Rehab may be a critical time of transition for a recovering addict, but aftercare is equally important in helping an individual shift back into a normal life, free from addictive substances.
The National Survey on Drug Use and Mental Health in 2012 found that 8.5 percent of the US population had personally dealt with a substance struggle. However, only about 2.5 million people actually received professional help. Not only does that mean many people are trying to cope with an addiction on their own, but those who have chosen to enter rehab are taking a big step to put their lives back together again.
Recovery isn’t a process someone can go through alone, though. It takes dedicated support and discipline to learn to live sober. Consider these ways to show your support and help the ones you care about survive after rehab.
1. Create a drug- and alcohol-free environment.
Recovering addicts are vulnerable to relapse, especially in the first three months home. Having a temptation-free environment is essential to helping them on their road to recovery. If alcohol is kept in the house, you must make a lifestyle change to remove this while they recover. Set up some sort of environmental structure. One of the hardest transitions will be going from a place of complete structure and separation to one that is oftentimes unstructured and open to outside influences.
2. Develop community support.
Encourage them to join a support group. It’s important that they can meet with people who understand what they are struggling with and who can encourage them to stay strong. Make sure time is set aside to reconnect with your family and close family friends. Not only do they need to be reminded that their mistakes can be overcome, but they need a level of accountability only those close by can provide.
3. Learn to talk openly with them.
This is a very emotional time for them and for yourself. If they talk about temptations, don’t come down hard on them. Allow them to share their struggle with you, and be open to sharing your concerns. They can handle it. Remember, some sort of conflict led them to take drugs or alcohol in the first place. If they haven’t learned to process their emotions and work through conflict and stress, they will be tempted to return to their addiction. Don’t bring up past hurts. You are all starting new chapters in your relationship, and reminding them of how they have hurt you only hinders their ability to recover.
4. Build other healthy habits.
While they need space to adjust and settle back into a normal routine of life, it is important that they keep busy so they don’t dwell on the bad choices they made or end up falling back into the crowd they hung with before. Encourage them to take up old hobbies like sports or arts or encourage them to find new interests like cooking or blogging. This requires patience, but it’s important they have something to focus their attention on.
5. Take things one day at a time.
Recovering addicts will have good days and bad days. They may even lapse back into taking an addictive substance. It’s important not to see them as hopeless. In fact, according to the National Institute on Drug Abuse, 40 to 60 percent of recovering drug addicts experience at least one relapse. If you find your loved ones have relapsed, reconnect them with a counselor or sponsor right away. Be an encouragement to them by not reminding them of their failures. Recovery isn’t easy, but it is possible.

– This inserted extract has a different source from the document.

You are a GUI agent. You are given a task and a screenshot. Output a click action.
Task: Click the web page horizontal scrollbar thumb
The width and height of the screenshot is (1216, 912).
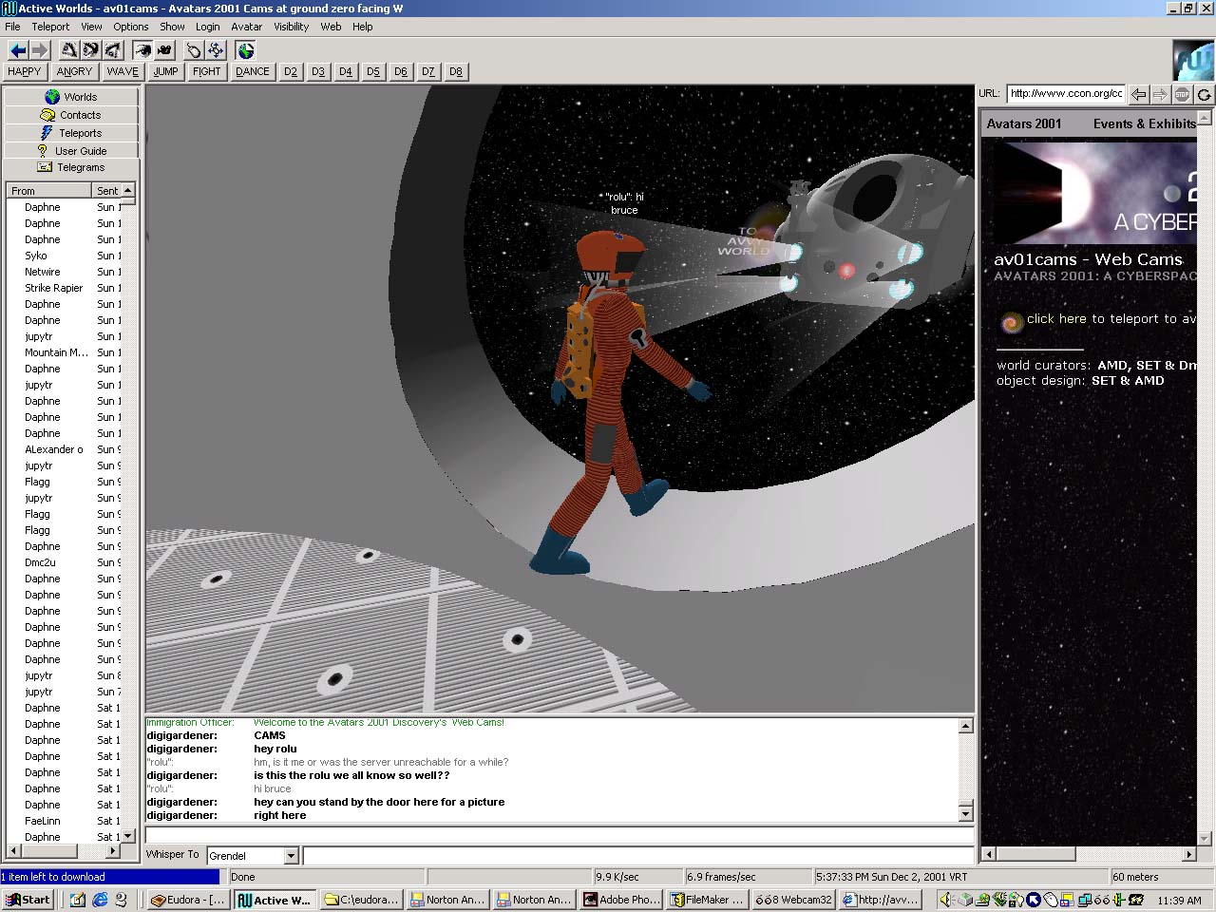point(1035,854)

6. Set up your own support system with friends, other family members, or external support groups.
Supporting a recovering addict can be emotionally and mentally draining at times. Set aside time to support yourself, to share your own frustrations and stresses with others who understand what you are going through. If you don’t support yourself, it will only make you less able to support recovering addicts as they start over.
The road out of addiction may feel like a long one sometimes, but it gets easier as you travel it together. Learning to be free from drugs and alcohol requires a complete lifestyle change, but it is a change that people cannot make on their own. It means taking the hard steps along with them. They need you to support them in this critical season in their lives as they begin to rebuild and live a life of sobriety.